Ruflo is a multi-agent orchestration platform built specifically for Claude that transforms Claude Code into a coordinated development environment where specialized AI agents collaborate on complex software engineering tasks. Originally known as Claude Flow, the platform enables deployment of intelligent agent swarms that can be coordinated through autonomous workflows, with native integration for both Claude Code and Codex. The architecture supports distributed swarm intelligence where up to 64 specialized agents work together through orchestrated collaboration, handling tasks like code generation, review, testing, documentation, and deployment in parallel with conflict-aware coordination.
The v3 release introduces self-learning neural capabilities that distinguish Ruflo from static orchestration tools. The system learns from every task execution, prevents catastrophic forgetting of successful patterns, and intelligently routes work to specialized expert agents based on accumulated performance data. A WASM kernel written in Rust powers the policy engine, embeddings, and proof system, providing near-native performance for coordination logic. RAG integration enables agents to query project documentation, past decisions, and codebase context during task execution, while GitHub integration supports automated PR creation, review routing, and CI monitoring across the agent swarm.

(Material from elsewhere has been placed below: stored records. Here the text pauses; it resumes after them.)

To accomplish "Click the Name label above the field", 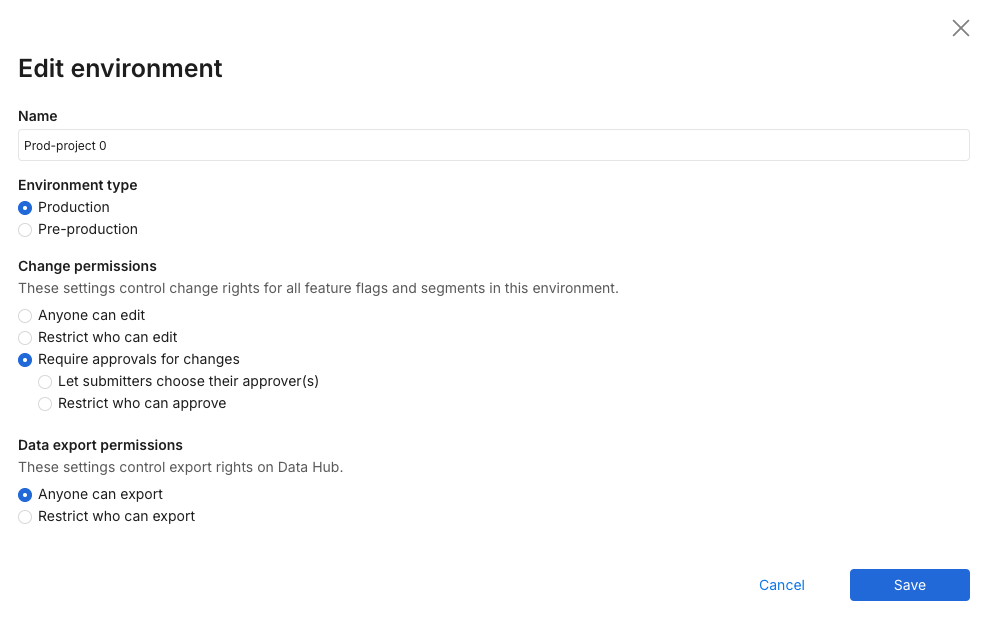I will click(38, 116).
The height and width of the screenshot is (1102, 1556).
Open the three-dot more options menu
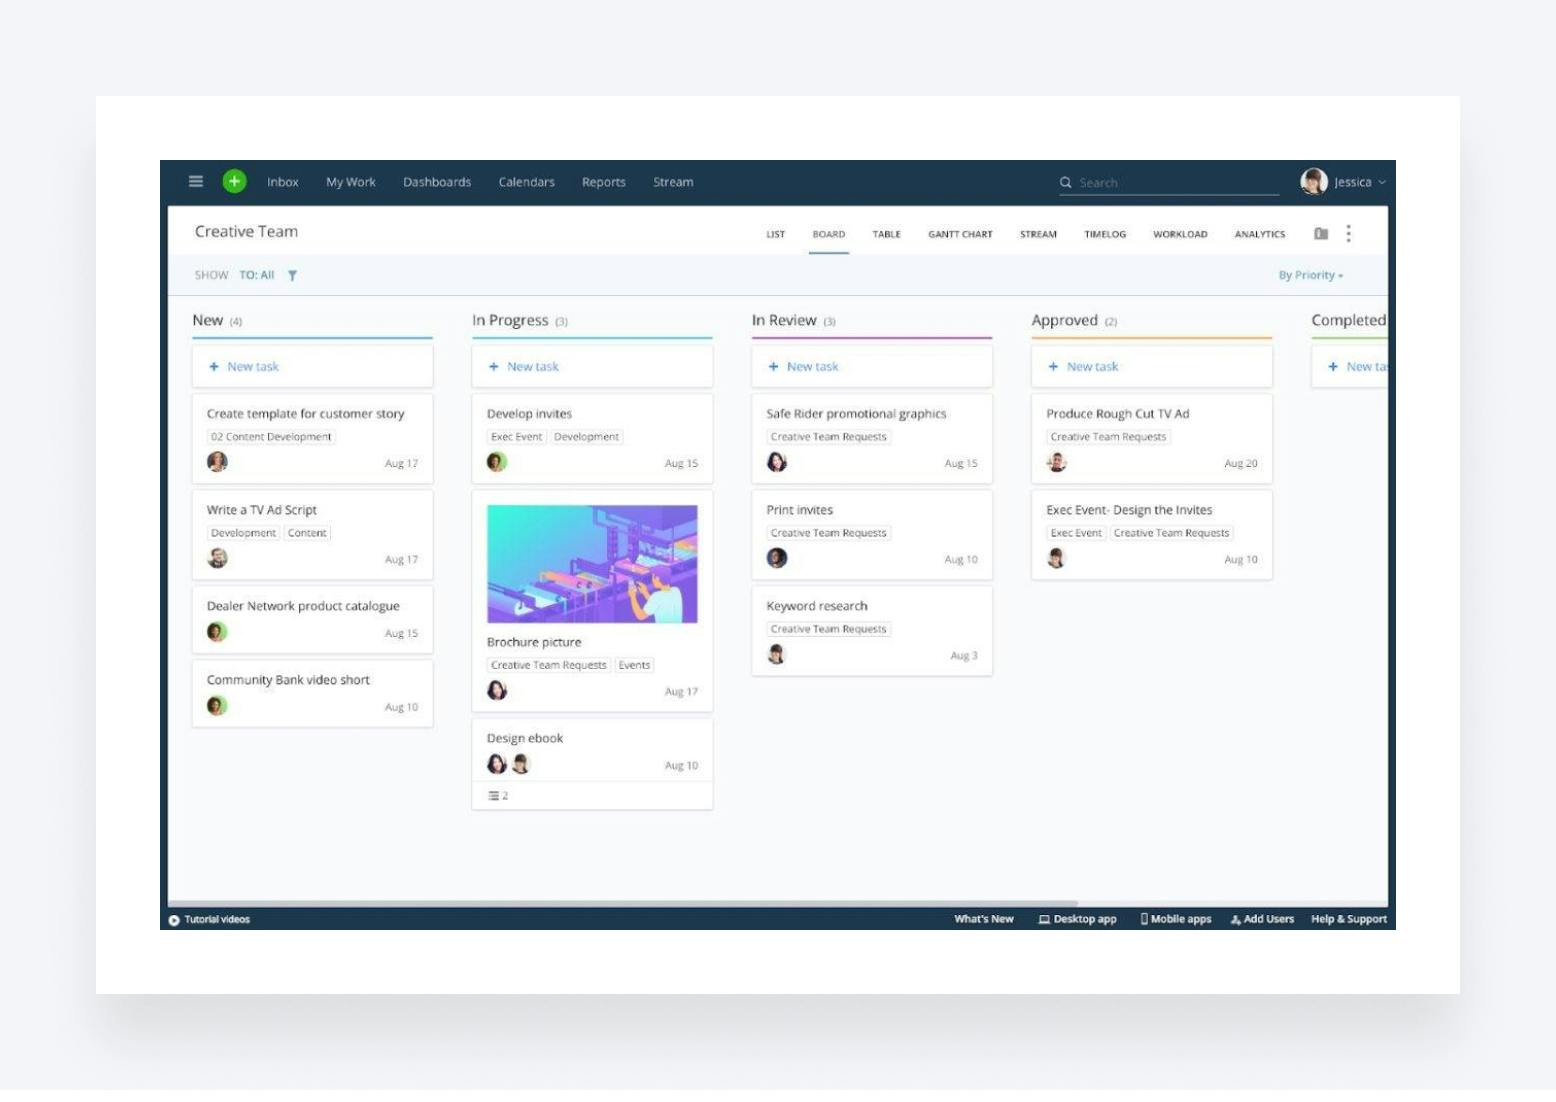click(1348, 233)
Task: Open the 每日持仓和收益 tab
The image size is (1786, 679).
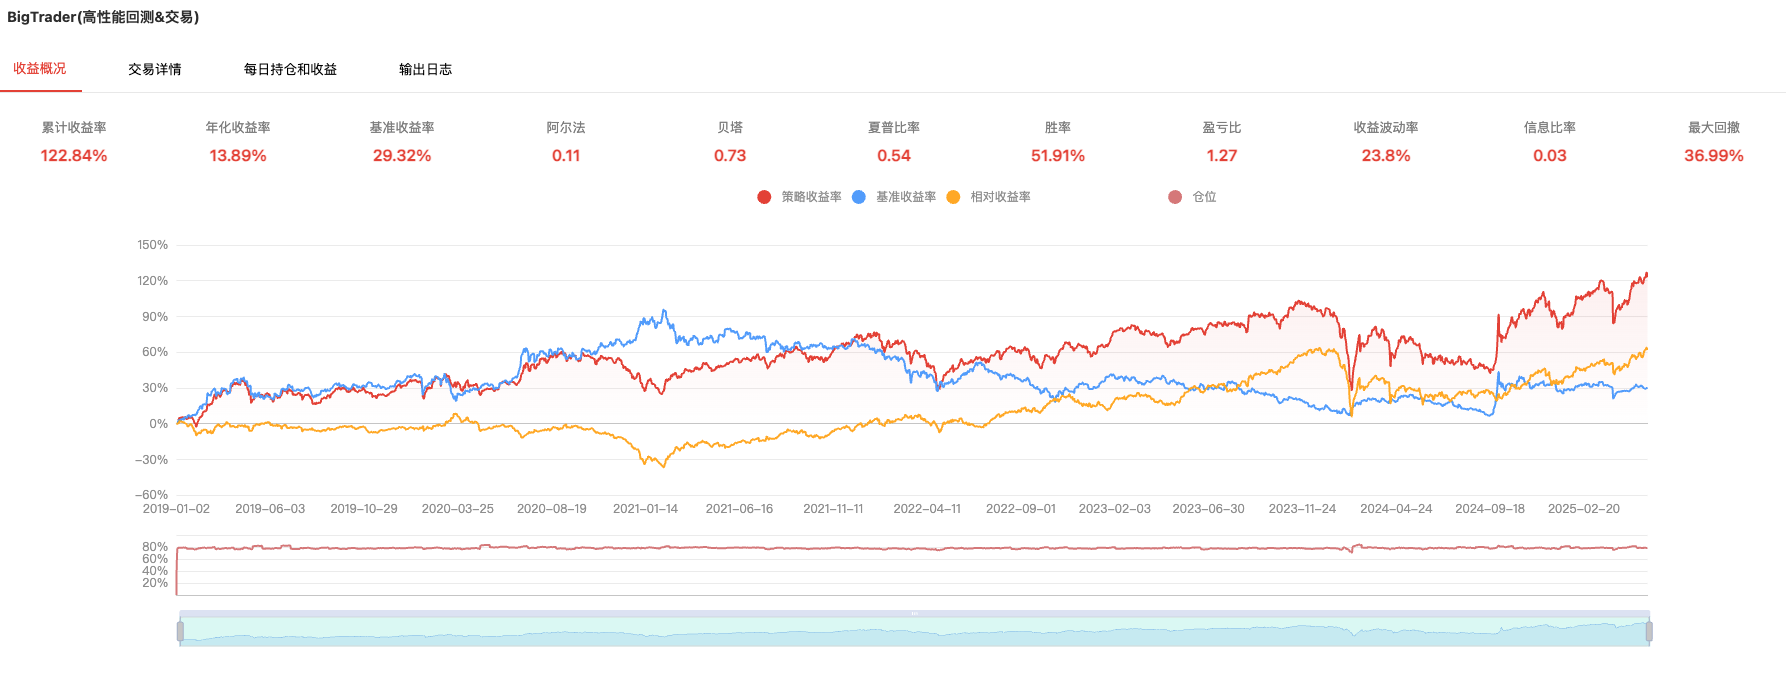Action: coord(290,69)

Licensed under MIT with over 30,000 GitHub stars, Ruflo has evolved from a personal Claude orchestration tool into an enterprise-grade framework with comprehensive documentation including agent usage guides, system architecture overviews, and deployment tutorials. The platform addresses the fundamental challenge of scaling AI coding assistance beyond single-agent interactions — where a lone coding agent hits context and capability limits, Ruflo enables teams to decompose complex projects into parallelizable work streams managed by specialized agents. The Rust-powered WASM architecture ensures the orchestration layer itself introduces minimal latency, making it practical for real-time development workflows.